The issue of minimum wage is coming to our attention now because of the tea workers' protests. But such plight of Bangladeshi workers has been dragging on for years.
"If you think of the garment sector, which is the most organised, before the incident of Rana Plaza it too was exploitative. Labour was so cheap that many owners actually exploited the workers. The tea workers' minimum wage is unbelievably low, but if you look at other sectors, exploitation is not any less. There is exploitation in the formal sector as well," Sayema Haque explained.
The minimum wage gazettes are actually quite detailed. The gazettes even mention periodically revising the rates. But does that really happen?
Rizwanul Islam, Former Special Advisor, Employment Sector, International Labour Office, Geneva, after observing the last 20 years has found that the growth of real wages in the early 2000s was slow. It grew substantially from 2008 to 2012, before stagnating again. It grew again from 2015 or 2016, only to fall after the pandemic.
"In our estimate, real wages are now falling. The simple indicator is that the rate at which the wage rate index is growing is falling short of the consumer price index (CPI). We saw some rise in real wages for a few years, but that trend did not sustain," Rizwanul Islam said, adding, "there must be something in the system where there are issues. We need to look at them."
When asked what issues are holding wages back, he said, "You can at least put forward some hypothesis: whether the actual wages are being adjusted to the increase in prices. There is of course a provision on paper to provide a rise every year – 5% or so. Now, if you look at this 5% figure and compare it with the general inflation rate, you can understand that it is not enough to cover even the general price index."

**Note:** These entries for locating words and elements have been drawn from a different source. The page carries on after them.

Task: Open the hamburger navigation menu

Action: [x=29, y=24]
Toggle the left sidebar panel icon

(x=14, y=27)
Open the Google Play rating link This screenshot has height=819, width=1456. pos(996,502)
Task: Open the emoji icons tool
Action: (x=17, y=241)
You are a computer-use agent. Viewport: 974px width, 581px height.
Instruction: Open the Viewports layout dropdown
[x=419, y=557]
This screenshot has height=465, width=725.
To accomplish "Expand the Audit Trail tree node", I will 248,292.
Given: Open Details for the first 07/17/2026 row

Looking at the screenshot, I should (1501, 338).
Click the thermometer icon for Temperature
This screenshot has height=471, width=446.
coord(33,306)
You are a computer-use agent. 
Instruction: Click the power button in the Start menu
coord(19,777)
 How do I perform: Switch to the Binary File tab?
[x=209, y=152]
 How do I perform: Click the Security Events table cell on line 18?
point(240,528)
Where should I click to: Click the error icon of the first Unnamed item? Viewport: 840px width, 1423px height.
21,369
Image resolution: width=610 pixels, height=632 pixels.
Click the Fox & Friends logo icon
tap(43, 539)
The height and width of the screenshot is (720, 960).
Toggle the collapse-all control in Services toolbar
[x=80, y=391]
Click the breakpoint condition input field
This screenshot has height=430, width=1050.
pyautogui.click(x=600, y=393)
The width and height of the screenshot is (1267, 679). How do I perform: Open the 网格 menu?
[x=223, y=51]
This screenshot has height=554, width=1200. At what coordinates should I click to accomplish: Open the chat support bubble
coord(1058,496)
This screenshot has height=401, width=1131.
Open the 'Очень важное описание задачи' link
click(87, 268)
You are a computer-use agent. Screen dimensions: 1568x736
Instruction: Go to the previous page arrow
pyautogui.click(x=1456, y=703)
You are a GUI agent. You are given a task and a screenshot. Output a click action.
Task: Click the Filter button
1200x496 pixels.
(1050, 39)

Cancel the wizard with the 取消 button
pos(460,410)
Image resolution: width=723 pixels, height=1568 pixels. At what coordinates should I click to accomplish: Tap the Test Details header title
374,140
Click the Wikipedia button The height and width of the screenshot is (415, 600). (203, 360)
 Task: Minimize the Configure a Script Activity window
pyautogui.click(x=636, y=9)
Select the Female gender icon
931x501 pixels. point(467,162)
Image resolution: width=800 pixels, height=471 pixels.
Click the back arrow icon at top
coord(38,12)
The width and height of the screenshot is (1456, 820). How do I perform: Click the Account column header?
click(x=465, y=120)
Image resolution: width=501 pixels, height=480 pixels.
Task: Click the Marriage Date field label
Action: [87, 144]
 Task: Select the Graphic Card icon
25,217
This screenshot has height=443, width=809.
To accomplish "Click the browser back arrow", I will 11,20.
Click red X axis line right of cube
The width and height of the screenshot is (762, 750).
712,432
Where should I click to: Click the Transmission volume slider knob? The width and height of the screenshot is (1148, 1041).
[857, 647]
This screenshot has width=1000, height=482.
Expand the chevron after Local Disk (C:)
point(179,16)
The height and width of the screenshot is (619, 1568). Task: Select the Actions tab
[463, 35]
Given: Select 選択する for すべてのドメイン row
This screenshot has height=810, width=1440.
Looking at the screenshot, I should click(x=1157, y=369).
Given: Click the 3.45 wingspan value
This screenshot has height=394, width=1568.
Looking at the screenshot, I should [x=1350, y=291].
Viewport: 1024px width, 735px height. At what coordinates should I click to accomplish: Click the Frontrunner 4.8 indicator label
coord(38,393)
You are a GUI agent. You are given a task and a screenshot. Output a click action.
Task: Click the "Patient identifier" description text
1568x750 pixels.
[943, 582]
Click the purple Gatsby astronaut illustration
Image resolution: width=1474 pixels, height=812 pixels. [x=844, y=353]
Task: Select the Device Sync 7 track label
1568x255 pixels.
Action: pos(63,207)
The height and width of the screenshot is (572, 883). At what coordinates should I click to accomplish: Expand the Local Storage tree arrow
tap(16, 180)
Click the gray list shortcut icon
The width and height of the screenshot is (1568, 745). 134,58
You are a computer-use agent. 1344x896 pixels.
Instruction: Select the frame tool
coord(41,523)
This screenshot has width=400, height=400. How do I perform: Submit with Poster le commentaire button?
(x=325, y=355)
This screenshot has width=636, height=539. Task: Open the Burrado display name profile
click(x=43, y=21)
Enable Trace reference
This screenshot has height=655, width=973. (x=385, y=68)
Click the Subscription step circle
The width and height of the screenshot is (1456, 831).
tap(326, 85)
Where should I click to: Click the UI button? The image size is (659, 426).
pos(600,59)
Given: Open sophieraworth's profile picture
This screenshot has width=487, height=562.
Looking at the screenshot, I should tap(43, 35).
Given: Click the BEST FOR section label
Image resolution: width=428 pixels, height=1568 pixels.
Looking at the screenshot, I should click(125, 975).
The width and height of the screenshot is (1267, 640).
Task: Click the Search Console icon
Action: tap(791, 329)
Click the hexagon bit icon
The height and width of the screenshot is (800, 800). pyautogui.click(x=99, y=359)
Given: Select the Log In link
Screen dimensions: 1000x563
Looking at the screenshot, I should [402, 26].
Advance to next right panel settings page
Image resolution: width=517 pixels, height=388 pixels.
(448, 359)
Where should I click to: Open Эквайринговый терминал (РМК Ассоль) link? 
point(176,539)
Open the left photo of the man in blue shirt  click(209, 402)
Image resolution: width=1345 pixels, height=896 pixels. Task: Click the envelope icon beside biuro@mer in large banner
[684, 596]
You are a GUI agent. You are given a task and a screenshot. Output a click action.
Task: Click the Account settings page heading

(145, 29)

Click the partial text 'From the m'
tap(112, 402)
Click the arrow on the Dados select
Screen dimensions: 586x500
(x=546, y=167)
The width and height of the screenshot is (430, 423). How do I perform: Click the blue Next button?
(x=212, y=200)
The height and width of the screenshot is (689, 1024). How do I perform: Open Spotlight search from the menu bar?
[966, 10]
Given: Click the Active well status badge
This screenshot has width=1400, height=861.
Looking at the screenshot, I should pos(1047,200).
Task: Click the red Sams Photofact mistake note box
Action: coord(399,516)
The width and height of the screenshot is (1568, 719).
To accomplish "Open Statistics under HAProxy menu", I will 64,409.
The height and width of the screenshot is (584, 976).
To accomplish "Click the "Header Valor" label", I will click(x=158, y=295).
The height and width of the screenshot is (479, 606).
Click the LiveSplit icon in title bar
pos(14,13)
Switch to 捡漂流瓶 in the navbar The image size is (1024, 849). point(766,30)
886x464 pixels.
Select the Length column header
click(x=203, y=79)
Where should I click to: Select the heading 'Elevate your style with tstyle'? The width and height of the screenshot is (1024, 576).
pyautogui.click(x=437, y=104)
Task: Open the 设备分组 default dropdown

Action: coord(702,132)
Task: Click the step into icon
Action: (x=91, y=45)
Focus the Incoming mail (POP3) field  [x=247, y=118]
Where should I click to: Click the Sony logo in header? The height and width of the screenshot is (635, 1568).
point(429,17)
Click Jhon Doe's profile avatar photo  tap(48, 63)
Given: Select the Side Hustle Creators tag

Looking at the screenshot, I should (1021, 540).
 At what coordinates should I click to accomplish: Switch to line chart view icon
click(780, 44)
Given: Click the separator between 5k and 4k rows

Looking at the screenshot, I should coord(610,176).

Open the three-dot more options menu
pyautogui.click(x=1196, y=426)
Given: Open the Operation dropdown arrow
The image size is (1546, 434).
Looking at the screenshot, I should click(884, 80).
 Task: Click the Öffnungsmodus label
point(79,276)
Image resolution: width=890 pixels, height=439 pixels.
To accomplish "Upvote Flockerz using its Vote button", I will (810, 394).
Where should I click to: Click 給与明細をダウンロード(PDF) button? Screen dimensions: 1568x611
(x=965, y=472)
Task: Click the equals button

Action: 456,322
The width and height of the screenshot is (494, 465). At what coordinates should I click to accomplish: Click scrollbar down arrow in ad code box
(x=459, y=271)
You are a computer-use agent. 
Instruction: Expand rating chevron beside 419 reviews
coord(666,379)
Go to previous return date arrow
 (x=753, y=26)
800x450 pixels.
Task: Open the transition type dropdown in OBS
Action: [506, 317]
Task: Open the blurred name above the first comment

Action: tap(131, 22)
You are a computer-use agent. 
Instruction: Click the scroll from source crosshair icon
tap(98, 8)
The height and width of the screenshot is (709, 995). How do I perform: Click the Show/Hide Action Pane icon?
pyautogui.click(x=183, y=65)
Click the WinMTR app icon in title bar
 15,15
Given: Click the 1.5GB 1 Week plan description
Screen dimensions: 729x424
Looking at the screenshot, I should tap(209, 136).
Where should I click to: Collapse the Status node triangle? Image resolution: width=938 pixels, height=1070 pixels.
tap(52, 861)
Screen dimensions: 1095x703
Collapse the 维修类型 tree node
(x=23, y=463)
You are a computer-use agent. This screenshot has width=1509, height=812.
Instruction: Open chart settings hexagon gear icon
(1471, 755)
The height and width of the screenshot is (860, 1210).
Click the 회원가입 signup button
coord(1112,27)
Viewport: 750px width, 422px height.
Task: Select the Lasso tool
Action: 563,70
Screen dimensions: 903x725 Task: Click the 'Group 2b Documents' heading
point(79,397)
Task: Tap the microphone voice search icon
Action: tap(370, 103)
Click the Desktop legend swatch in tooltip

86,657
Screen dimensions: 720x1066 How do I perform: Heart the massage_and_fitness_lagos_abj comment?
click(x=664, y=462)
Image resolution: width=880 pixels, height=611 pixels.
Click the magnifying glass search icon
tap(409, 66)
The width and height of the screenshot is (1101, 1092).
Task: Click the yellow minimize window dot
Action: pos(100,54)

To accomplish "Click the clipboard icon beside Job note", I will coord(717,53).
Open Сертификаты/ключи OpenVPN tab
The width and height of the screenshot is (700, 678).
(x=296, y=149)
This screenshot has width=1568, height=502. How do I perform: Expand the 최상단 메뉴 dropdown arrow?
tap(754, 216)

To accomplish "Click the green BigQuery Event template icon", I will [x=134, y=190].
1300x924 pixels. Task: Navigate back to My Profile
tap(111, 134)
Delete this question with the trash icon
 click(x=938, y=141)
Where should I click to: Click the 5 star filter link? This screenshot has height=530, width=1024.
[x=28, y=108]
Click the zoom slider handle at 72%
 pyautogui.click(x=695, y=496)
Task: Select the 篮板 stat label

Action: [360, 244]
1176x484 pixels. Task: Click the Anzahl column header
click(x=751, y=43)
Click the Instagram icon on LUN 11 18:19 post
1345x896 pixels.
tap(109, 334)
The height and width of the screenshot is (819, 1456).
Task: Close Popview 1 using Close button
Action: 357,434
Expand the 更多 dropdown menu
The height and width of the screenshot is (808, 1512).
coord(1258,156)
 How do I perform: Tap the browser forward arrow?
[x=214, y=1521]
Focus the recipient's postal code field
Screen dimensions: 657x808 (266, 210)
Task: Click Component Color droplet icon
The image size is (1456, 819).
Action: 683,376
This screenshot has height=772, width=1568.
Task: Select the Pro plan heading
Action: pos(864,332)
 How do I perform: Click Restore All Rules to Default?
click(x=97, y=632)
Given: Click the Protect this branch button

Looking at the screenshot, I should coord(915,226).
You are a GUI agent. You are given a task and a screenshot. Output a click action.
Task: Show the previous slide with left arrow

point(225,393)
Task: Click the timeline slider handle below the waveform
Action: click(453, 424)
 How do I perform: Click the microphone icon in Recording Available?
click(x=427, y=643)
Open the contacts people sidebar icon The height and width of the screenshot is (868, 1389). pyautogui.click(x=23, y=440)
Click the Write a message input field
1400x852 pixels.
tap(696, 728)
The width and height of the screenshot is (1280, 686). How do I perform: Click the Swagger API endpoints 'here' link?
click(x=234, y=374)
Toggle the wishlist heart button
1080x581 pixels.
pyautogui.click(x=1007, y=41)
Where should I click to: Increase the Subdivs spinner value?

"And then for the workers - whether it is in industries or any other sector - it is not general inflation that matters. It is inflation of the items they consume more. That is why the concept of a cost of living index of industrial workers used to be there. I am not sure whether we still collect any data on that," he further added.
The major items in the budget of a worker are food, housing and transport.
"The rate at which the prices of these items increase could certainly be very different, and most probably higher than the general inflation. So, even if there is an annual adjustment, that adjustment has failed to compensate for the rise in the workers' cost of living," he said.
And secondly, it is not only about an adjustment to the cost of living. There should be an adjustment to improvements in labour productivity, so that the workers can also get a share of the fruits of economic growth.
And finally, comes the issue of humanity.
"Even at a small district level, how unrealistic a salary like Tk5,000 is, does not require telling. Substantial minimum wage adjustments are needed both in terms of prices and labour productivity in all sectors of the economy, very quickly, to bring the level up even to a reasonable level," Rizwanul said.
Mujahidul Islam Khan Selim said, "What a worker needs to live as a societal being – not as an animal – has not been considered in the minimum wage.
"Forget the current rate of inflation and other issues; let us go six months back. Even then, a person needed at least Tk20,000 monthly for survival. We have been demanding, from different workers' organisations, for Tk20,000 as the national minimum wage," he concluded.